A high-quality text-to-speech API built with FastAPI and KittenTTS. This API provides endpoints to convert text to speech using various voice options.

Features

  • 🎵 High-quality text-to-speech generation with KittenTTS (25MB model)
  • 🗣️ Multiple voice options (8 different voices: 4 male, 4 female)
  • 🚀 Fast API with automatic documentation
  • 📁 WAV audio file output (24kHz sample rate)
  • 🔍 Health check and voice listing endpoints
  • 📝 Request validation and error handling
  • ⚡ CPU-optimized (no GPU required)
  • 📦 Modern dependency management with uv

Quick Start

Prerequisites

This project uses uv for fast, reliable dependency management.

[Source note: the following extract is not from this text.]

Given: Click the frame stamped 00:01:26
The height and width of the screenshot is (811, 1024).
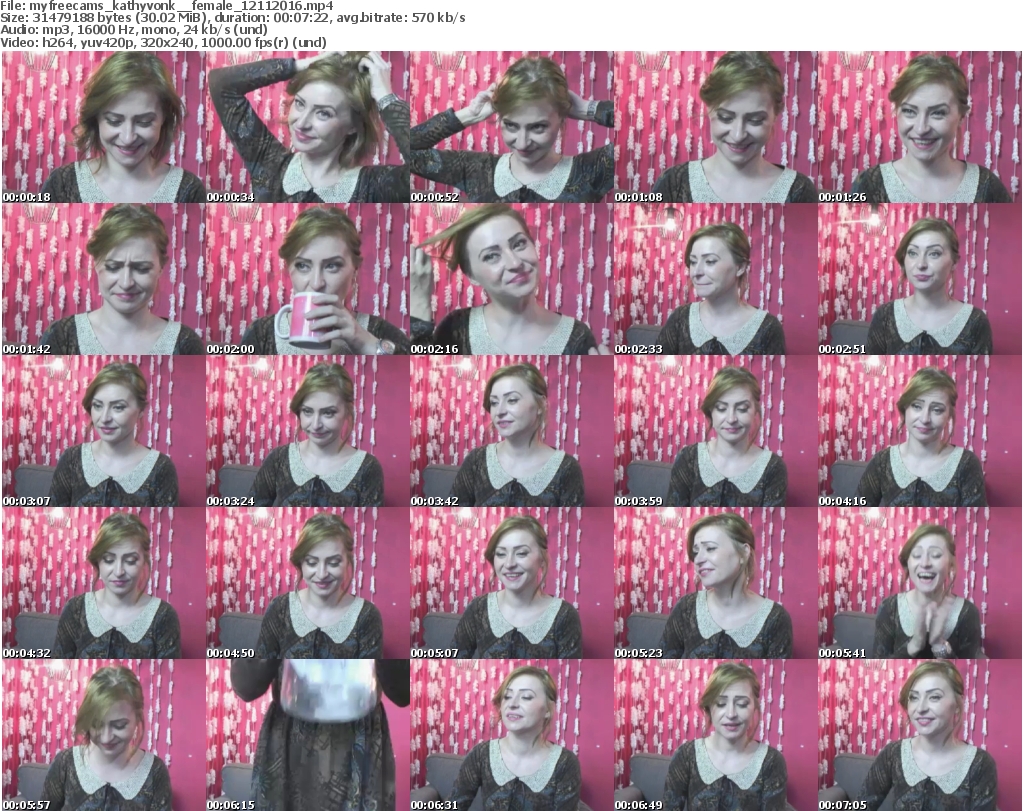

Install uv (if not already installed)

# On macOS and Linux
curl -LsSf https://astral.sh/uv/install.sh | sh

# On Windows
powershell -c "irm https://astral.sh/uv/install.sh | iex"

# Or with pip
pip install uv

Installation

  1. Clone or download this project
  2. Run the setup script:
python setup.py

Or manually install dependencies:

# Install project dependencies
uv sync

# Install KittenTTS (not available on PyPI)
uv pip install https://github.com/KittenML/KittenTTS/releases/download/0.1/kittentts-0.1.0-py3-none-any.whl

Running the API

Development Mode (with auto-reload)

uv run python run_api.py --reload

Production Mode

uv run python run_api.py --host 0.0.0.0 --port 8000 --workers 4

Using uvicorn directly

uv run uvicorn api:app --host 0.0.0.0 --port 8000 --reload

The API will be available at http://localhost:8000

Testing the API

Simple test (similar to direct TTS usage)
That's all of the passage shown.